Les démocrates ne sont pas ceux qu’on croit
et, en tout cas, pas ceux qui s’en proclament les parangons. Quant au « sexisme
vulgaire » que D. Schnapper déclare abhorrer, il ne me semble pas l’avoir
entendue, en un temps pas si éloigné, exhaler une quelconque répulsion envers
les agissements, autrement plus graves, de Bill Clinton dans l’affaire
Lewinski.

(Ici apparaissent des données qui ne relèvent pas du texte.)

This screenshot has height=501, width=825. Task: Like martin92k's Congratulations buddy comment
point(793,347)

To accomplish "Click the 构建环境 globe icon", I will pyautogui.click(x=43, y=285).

Sait-elle seulement quels furent les exploits, aussi peu respectueux
que possibles de la dignité de la femme, d’un Jack Kennedy dans la piscine de
la Maison Blanche ou encore d’un Lyndon
Johnson, cet autre womanizer réputé
pour sa grossièreté ?
Mais on a les indignations qu’on peut. Madame
Schnapper a ses préférences et sa conception de la démocratie, ce qui est son
droit absolu. Tout comme c’est mon droit d’affirmer que mon Amérique à moi,
celle que j’aime, peut bien renvoyer aussi à Woodstock, à Joan Baez ou à Bob
Dylan car j'en ai l'âge. Elle n’est pas forcément celle des pasionarias ou
celle qui adule aveuglément les minorités, ethniques et sexuelles, érigées en
Bien suprême : a fortiori celle qui
excommunie avec dédain et condescendance tous ceux qui ne pensent pas comme
elle, forte d’un soi-disant monopole de l’intelligence ou du sens moral. Ce
genre d’exclusivisme est aujourd’hui révolu et c’est bien heureux.

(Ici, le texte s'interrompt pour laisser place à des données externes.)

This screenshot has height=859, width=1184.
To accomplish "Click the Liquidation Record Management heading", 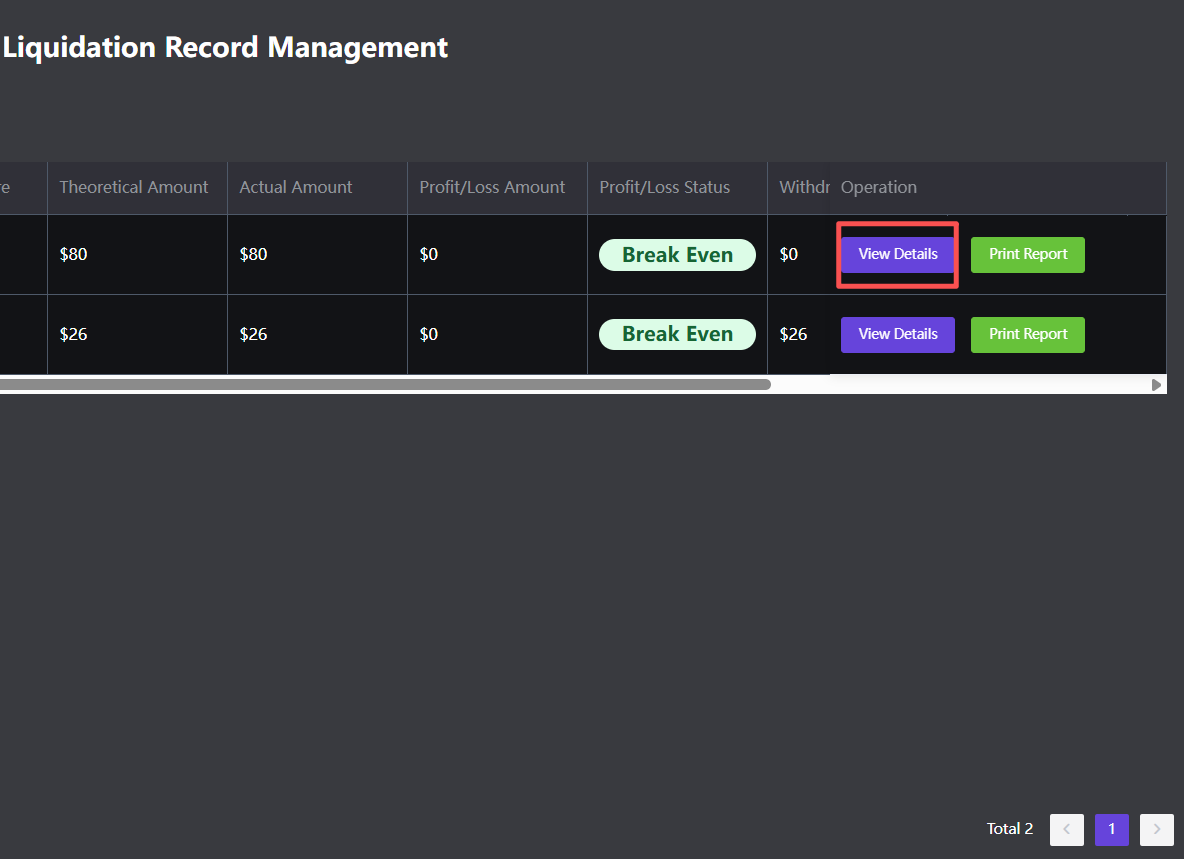I will click(225, 47).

Je me réjouissais sincèrement en 2008 que Barack
Obama accède à la Maison Blanche de même que je conviens volontiers que
l’avènement d’Hillary Clinton eut marqué d’une pierre blanche la cause des
femmes. Cela ne m’empêche guère de penser que Donald Trump est un président
légitime et qu’on est bien mal placé en France pour asséner à l’Amérique, une
fois de plus, des leçons d’éthique. Accessoirement, j’ai la faiblesse
d’imaginer, pour l’avoir tant admiré, que le propre père de madame Schnapper
eut été infiniment plus prudent et nuancé dans ses jugements. Un certain
Raymond Aron …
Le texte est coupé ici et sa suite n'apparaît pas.